Proses saling mengenal pada pertemuan pertama antara mahasiswa itu berlangsung tidak begitu mulus. Masing-masing masih saling mempertahankan ego mereka.

“Aduh.. Tipe-tipe mahasiswa yang begini ni yang akan jadi beban kelompok! Kenapa aku harus satu kelompok dengan orang ini sih?”

keluh Lili membatin sambil memandangi Wandi.

“Gayanya sombong sekali. Ih, caranya memegang ponsel pun seperti itu. Biar apa sih? Biar semua orang tahu kalau ponsel itu ada logo apelnya? Memangnya dia siapa sih? Anak sultan?”

ucap Lili membatin.

“Lihat saja nanti. Menurut pengalamanku, orang yang sombong seperti ini akan susah menyesuaikan diri di pelosok. Ya, ampun.. Sepertinya benar, dia adalah beban dalam kelompok ini,”

ucap Lili membatin lalu memejam dan menepuk keningnya dengan telapak tangannya.

“Lu kenapa, Mbak Li?”

tanya Riris yang memperhatikan Lili.

“Enggak.. Enggak apa-apa. Kurang minum aja kayaknya. Jadi agak pusing sedikit gitu,”

jawab Lili kepada Riris lalu melirik Wandi.

******

Di halaman gedung usai keluar dari ruangan pada acara pembekalan KKN tadi.

“Syiiiiiiiiiiiiit...” (suara rem sepeda mountain-bike Lili)

“Ya ampun! Matanya kemana sih Mas?”

ucap Lili kesal kepada Wandi yang berjalan sambil memandangi ponsel yang ia pegang.

Wandi terus saja berjalan tanpa memberikan respon apapun kepada Lili. Lili masih berhenti dan memandangi Wandi.

Wandi berjalan menuju tempat parkir mobil. Ia merogoh sakunya kemudian menekan remot yang membuat lampu mobil double gardan-nya berkedip dan berdecit.

“Oh, jadi benar. Ternyata dia anak sultan! Awas saja nanti kalau sampai merepotkanku di lapangan!”

ucap Lili kesal.

“Wey.. Asik benar gaya Lo, Li. Pakai MTB ke kampus. Lo cewek loh padahal,”

ucap Ridwan yang tiba-tiba hadir mengejutkan Lili yang sedang memandangi Wandi dari kejauhan.

“Eh, Pak Ketua. Biasa aja sih, saya memang suka pakai ini di kampus,”

ucap Lili.

“Eh, tunggu! Tadi kamu bilang ‘aku cewek’. Memangnya kenapa kalau cewek? Apakah aneh kalau cewek pakai MTB?”

tanya Lili.

“Hehe.. Sekarang elo ada di mana, coba elo perhatikan! Lihat tuh, cewek-cewek sini tunggangannya roda empat. Takut kulitnya terbakar matahari,”

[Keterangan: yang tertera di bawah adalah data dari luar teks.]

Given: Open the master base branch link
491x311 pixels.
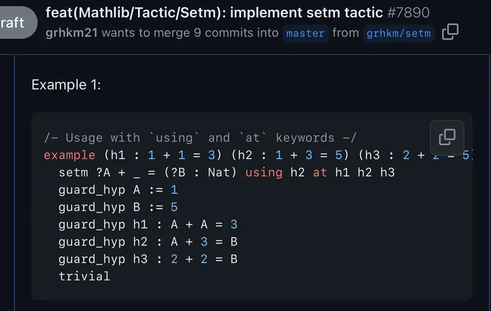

ucap Ridwan yang melemparkan pandangan mereka ke sekeliling.

“Hehe.. Iya.. Kalau begitu saya akan kembali ke habitat dulu. Saya duluan ya Pak Ketua..”

ucap Lili pamit. Ia kemudian langsung mengayuh sepedanya pergi.

“Lain kali jangan panggil gua ‘Pak Ketua’ lagi ya!”

teriak Ridwan kepada Lili yang sudah beranjak pergi.

Lili lalu merentangkan tangan kanannya dan menunjukkan jempolnya sambil memunggungi Ridwan.